**Task to carry out:**
No pictures go in the copy. Restate, word for word, each line from the one containing "Click Rollback here on the latest checkpoint" through the last line below.

***** Given entries *****

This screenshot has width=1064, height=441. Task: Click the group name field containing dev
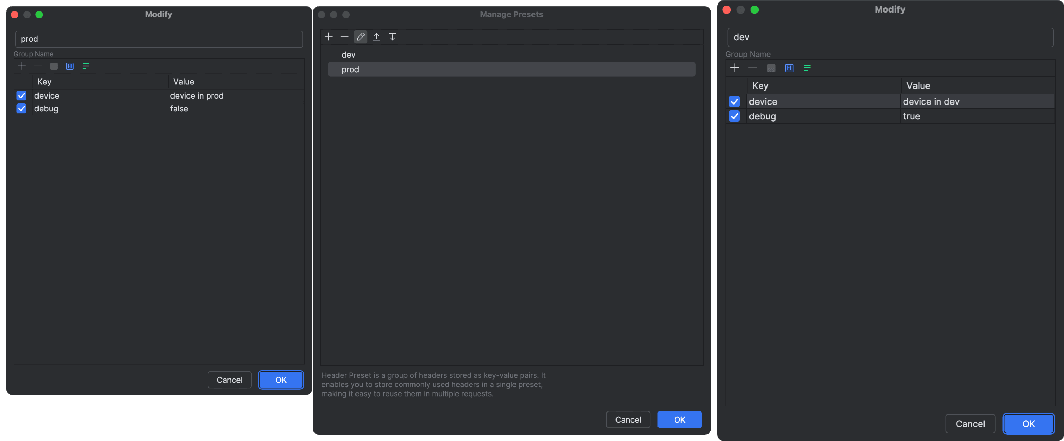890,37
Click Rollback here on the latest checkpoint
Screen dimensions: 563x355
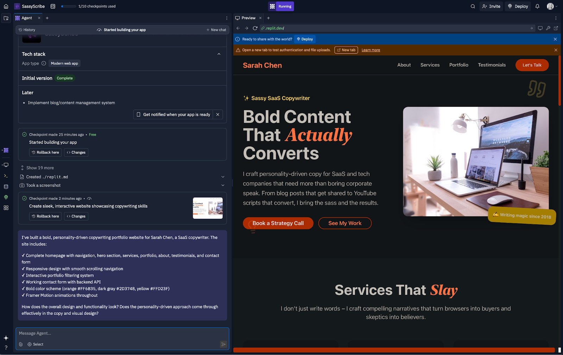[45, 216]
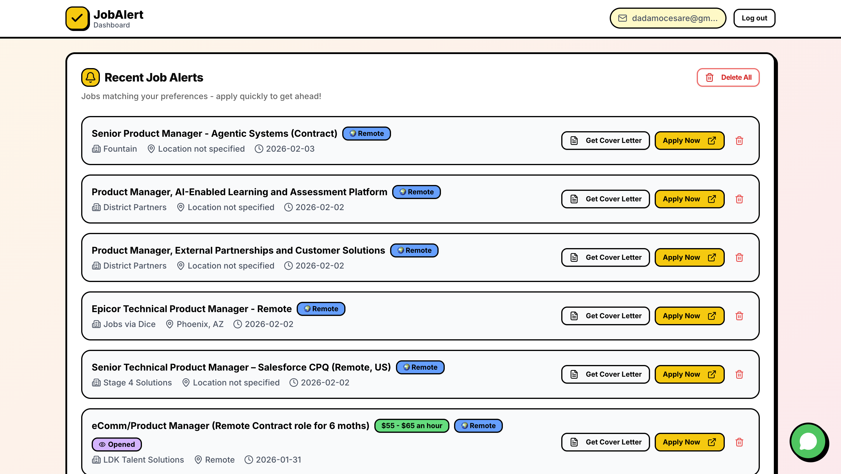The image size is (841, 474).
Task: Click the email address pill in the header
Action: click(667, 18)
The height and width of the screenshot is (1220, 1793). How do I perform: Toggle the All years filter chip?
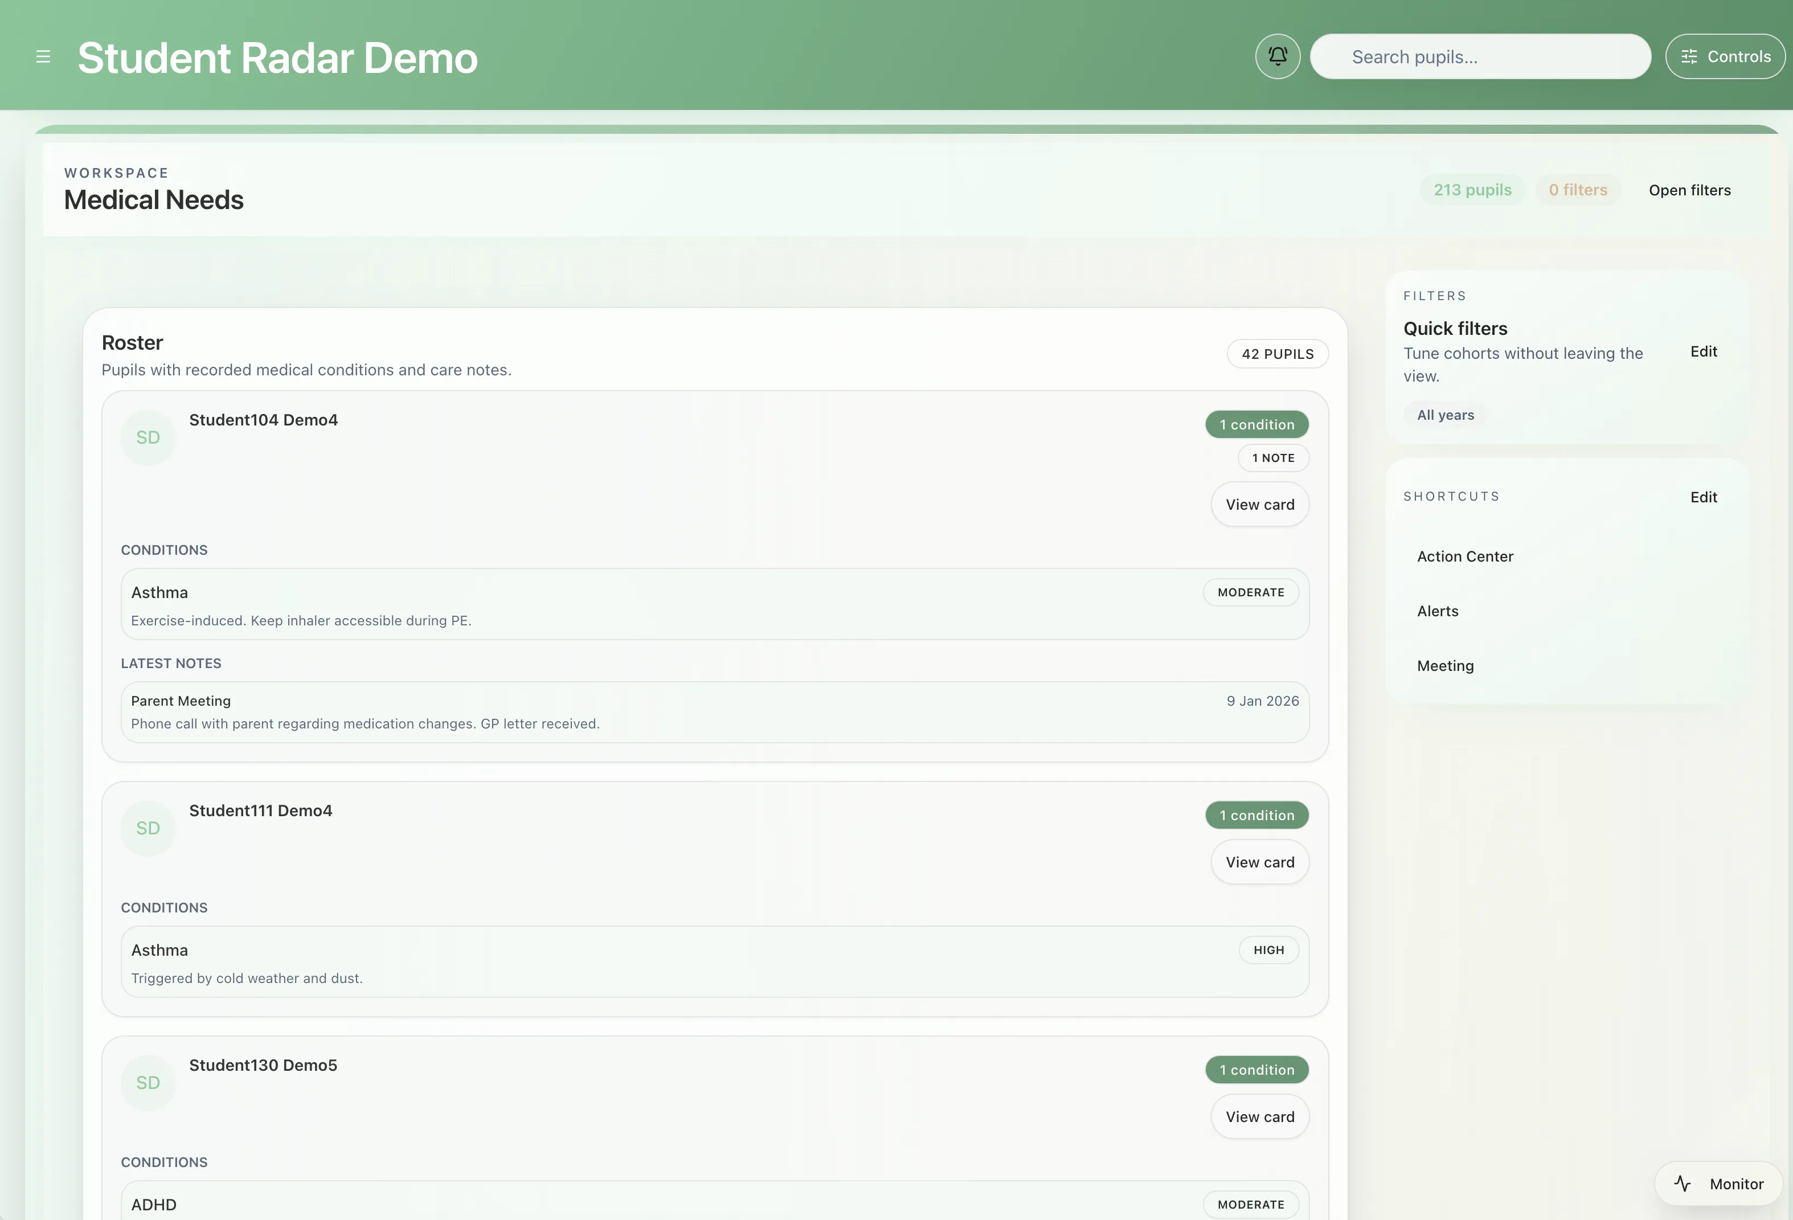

*****

**Solution for this problem:**
Click Rollback here on the latest checkpoint
Screen dimensions: 563x355
[45, 216]
The image size is (841, 474).
Task: Click the email address pill in the header
Action: click(667, 18)
The height and width of the screenshot is (1220, 1793). How do I perform: Toggle the All years filter chip?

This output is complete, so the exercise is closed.